START TASK MATERIAL
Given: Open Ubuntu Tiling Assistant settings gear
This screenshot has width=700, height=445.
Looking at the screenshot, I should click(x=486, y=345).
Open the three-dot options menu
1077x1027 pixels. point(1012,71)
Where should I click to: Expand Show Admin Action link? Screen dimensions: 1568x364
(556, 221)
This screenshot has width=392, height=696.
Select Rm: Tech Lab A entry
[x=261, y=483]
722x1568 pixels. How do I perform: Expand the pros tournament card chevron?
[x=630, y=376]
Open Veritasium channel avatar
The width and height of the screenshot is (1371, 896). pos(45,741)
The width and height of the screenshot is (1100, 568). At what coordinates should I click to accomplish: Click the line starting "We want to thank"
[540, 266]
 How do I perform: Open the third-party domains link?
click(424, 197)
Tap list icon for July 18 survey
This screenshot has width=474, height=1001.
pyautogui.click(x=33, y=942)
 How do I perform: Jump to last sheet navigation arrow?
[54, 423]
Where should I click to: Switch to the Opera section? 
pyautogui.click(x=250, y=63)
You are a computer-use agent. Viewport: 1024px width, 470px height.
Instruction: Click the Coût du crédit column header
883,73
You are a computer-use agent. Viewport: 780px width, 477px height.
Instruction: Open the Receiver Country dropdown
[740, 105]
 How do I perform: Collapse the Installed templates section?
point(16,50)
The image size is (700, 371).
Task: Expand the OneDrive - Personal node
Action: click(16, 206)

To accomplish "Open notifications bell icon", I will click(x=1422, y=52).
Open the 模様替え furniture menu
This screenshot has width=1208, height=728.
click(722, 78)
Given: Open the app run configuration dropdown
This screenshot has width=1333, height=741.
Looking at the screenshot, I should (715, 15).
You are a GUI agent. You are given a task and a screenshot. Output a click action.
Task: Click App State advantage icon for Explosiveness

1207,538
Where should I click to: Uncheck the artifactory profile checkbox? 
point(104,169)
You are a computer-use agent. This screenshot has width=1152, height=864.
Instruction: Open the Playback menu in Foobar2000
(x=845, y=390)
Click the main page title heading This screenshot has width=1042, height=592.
END TASK MATERIAL
▸ **EXERCISE**: Write the material out exactly, with nothing left out.

▸ **RESULT OF THIS EXERCISE**:
Given: Open Ubuntu Tiling Assistant settings gear
This screenshot has width=700, height=445.
Looking at the screenshot, I should click(x=486, y=345).
Open the three-dot options menu
1077x1027 pixels. point(1012,71)
Where should I click to: Expand Show Admin Action link? Screen dimensions: 1568x364
(556, 221)
This screenshot has width=392, height=696.
Select Rm: Tech Lab A entry
[x=261, y=483]
722x1568 pixels. How do I perform: Expand the pros tournament card chevron?
[x=630, y=376]
Open Veritasium channel avatar
The width and height of the screenshot is (1371, 896). pos(45,741)
The width and height of the screenshot is (1100, 568). At what coordinates should I click to accomplish: Click the line starting "We want to thank"
[540, 266]
 How do I perform: Open the third-party domains link?
click(424, 197)
Tap list icon for July 18 survey
This screenshot has width=474, height=1001.
pyautogui.click(x=33, y=942)
 How do I perform: Jump to last sheet navigation arrow?
[54, 423]
Where should I click to: Switch to the Opera section? 
pyautogui.click(x=250, y=63)
You are a computer-use agent. Viewport: 1024px width, 470px height.
Instruction: Click the Coût du crédit column header
883,73
You are a computer-use agent. Viewport: 780px width, 477px height.
Instruction: Open the Receiver Country dropdown
[740, 105]
 How do I perform: Collapse the Installed templates section?
point(16,50)
The image size is (700, 371).
Task: Expand the OneDrive - Personal node
Action: click(16, 206)

To accomplish "Open notifications bell icon", I will click(x=1422, y=52).
Open the 模様替え furniture menu
This screenshot has width=1208, height=728.
click(722, 78)
Given: Open the app run configuration dropdown
This screenshot has width=1333, height=741.
Looking at the screenshot, I should (715, 15).
You are a GUI agent. You are given a task and a screenshot. Output a click action.
Task: Click App State advantage icon for Explosiveness

1207,538
Where should I click to: Uncheck the artifactory profile checkbox? 
point(104,169)
You are a computer-use agent. This screenshot has width=1152, height=864.
Instruction: Open the Playback menu in Foobar2000
(x=845, y=390)
Click the main page title heading This screenshot has width=1042, height=592.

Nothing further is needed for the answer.